(EXERCISE DETAILS) Rewrite the stretch of rows from the line containing "How do I perform: Open the Block Themes tab?" through the end of the rows as a Markdown table with the columns Row and Text, numbering each line and leaving out blank lines. Leave the pictures out of your answer.

(RECORD EXTRACTS)
#####

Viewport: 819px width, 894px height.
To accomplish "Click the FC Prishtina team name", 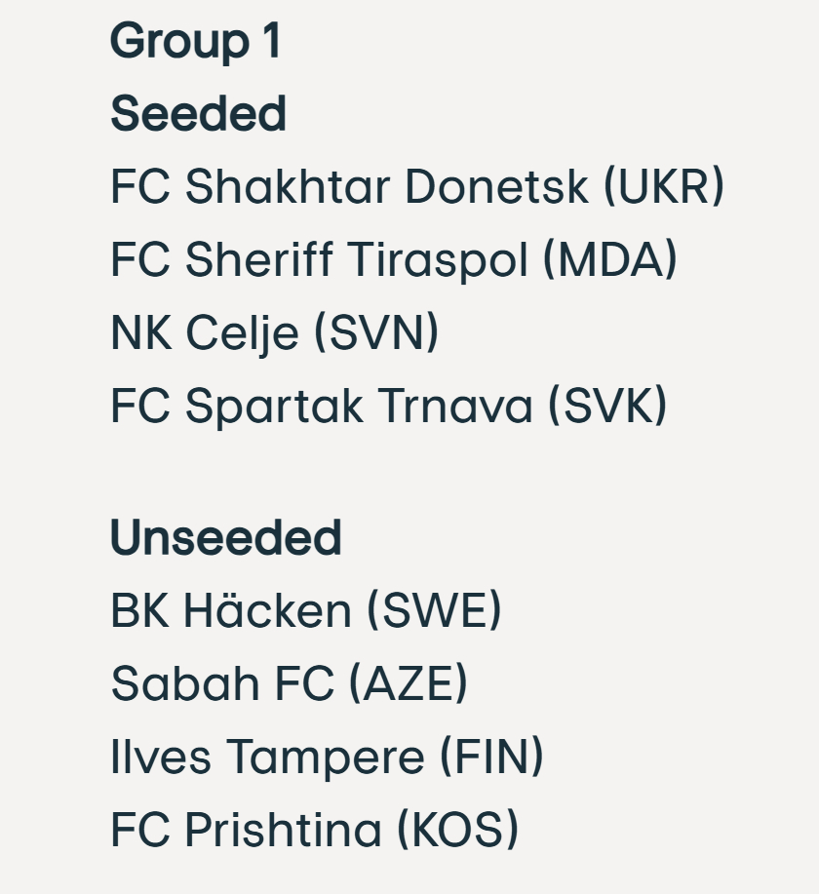I will [246, 831].
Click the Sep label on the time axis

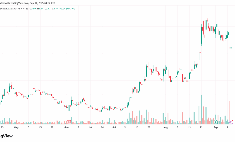coord(216,127)
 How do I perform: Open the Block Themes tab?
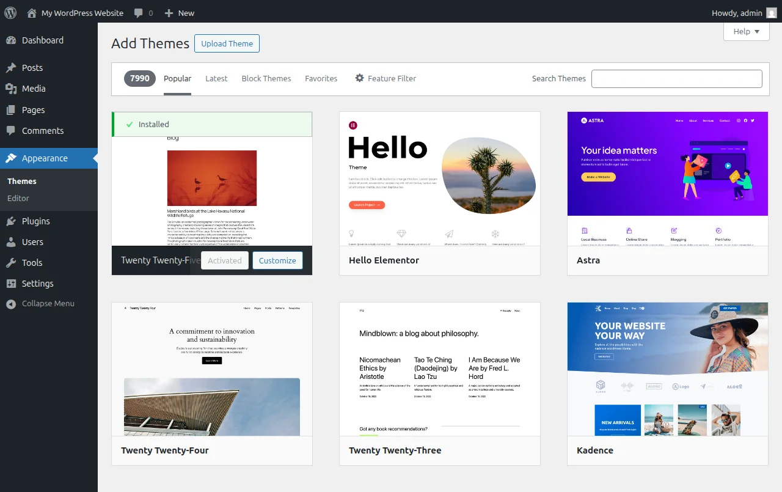point(266,78)
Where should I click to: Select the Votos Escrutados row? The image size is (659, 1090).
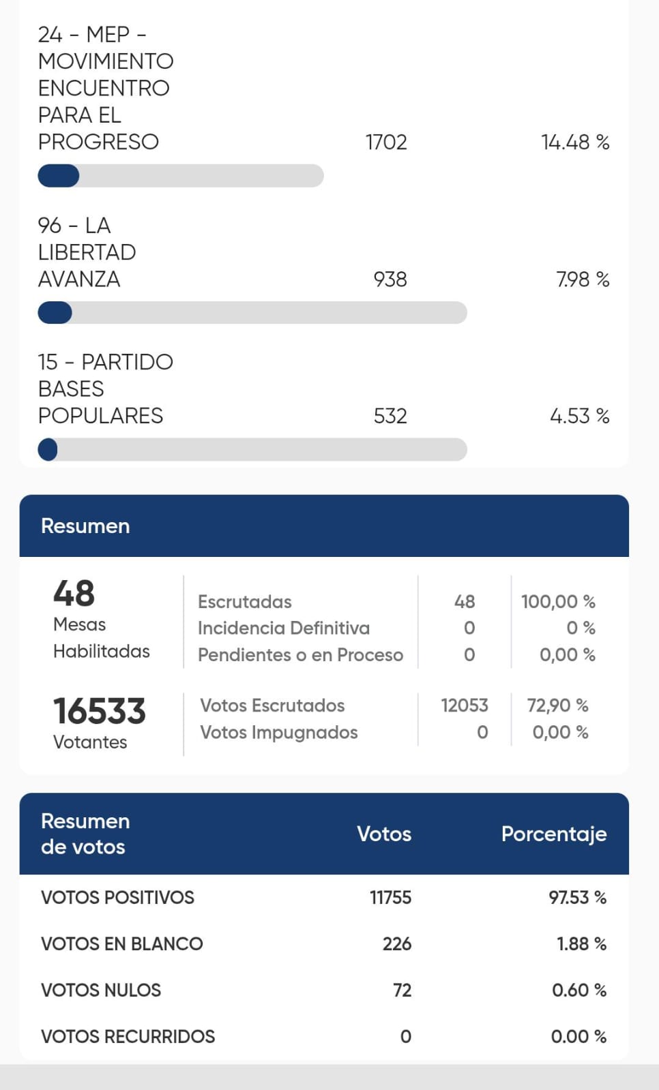tap(394, 705)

#####

(REPLY TO THE EXERCISE)
| Row | Text |
|---|---|
| 1 |  How do I perform: Open the Block Themes tab? |
| 2 | point(266,78) |
| 3 | Where should I click to: Select the Votos Escrutados row? The image size is (659, 1090). |
| 4 | tap(394, 705) |